- [Extract to read]
# I got a ticket while driving UBER



## duke (Dec 12, 2015)

On saturday I got a ticket for "obstructing traffic" because the passenger told me to leave her in some corner and it was right after a stoplight. Against my better judgement I did what she told me, heck there was even a car in front of me doing the same. While she is taking her bags out of my car (making the process of stopping traffic even slower..) a traffic officer starts giving me a ticket

I decided to let it go because in a way it did teach me a lesson, dont listen to what the passenger says and go with your judgement. I have been driving for 7 years and had never gotten a ticket other than parking fines because I always try to follow even the stupidest road rules as to avoid issues pertaining my wallet. Saw it as a 50 dollar lesson and moved on

Now today while requesting a fare change on a trip I see there's this "I got a ticket" option. Should I try it on the oft-chance uber pays for it?? It says I simply have to upload a picture of the ticket and they will see if it happened due to my partnership to them, and will also refund the passenger (dunno why though..). If they contact me my explanation will be pretty much what the first paragraph said, a lapse in judgement I had by following the passenger's misguided request. Not much to explain nor lie about. Should I do it?? Anyone else has tried it???

- [Written task]
Determine whether each statement agrees with the forum thread about the Uber ticket: (a) the ticket was for obstructing traffic; (b) the poster had previously received tickets for speeding; (c) the poster regarded the ticket as a 100 dollar lesson. For each, answer yes or no and quote the words of the thread that decide it.

- [Data extract]
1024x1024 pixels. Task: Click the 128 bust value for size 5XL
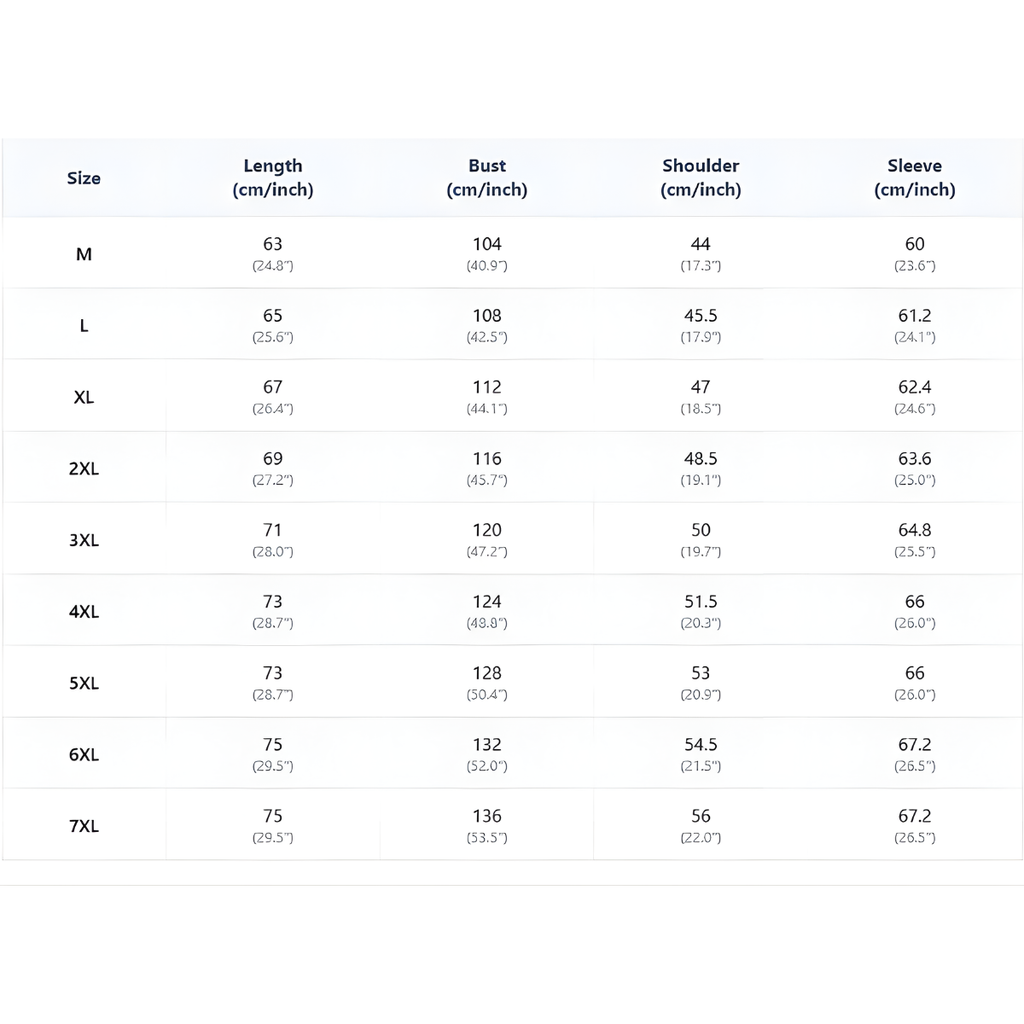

- [Output for this task]
(a) Yes: On saturday I got a ticket for "obstructing traffic"
(b) No: "had never gotten a ticket other than parking fines"
(c) No: "Saw it as a 50 dollar lesson"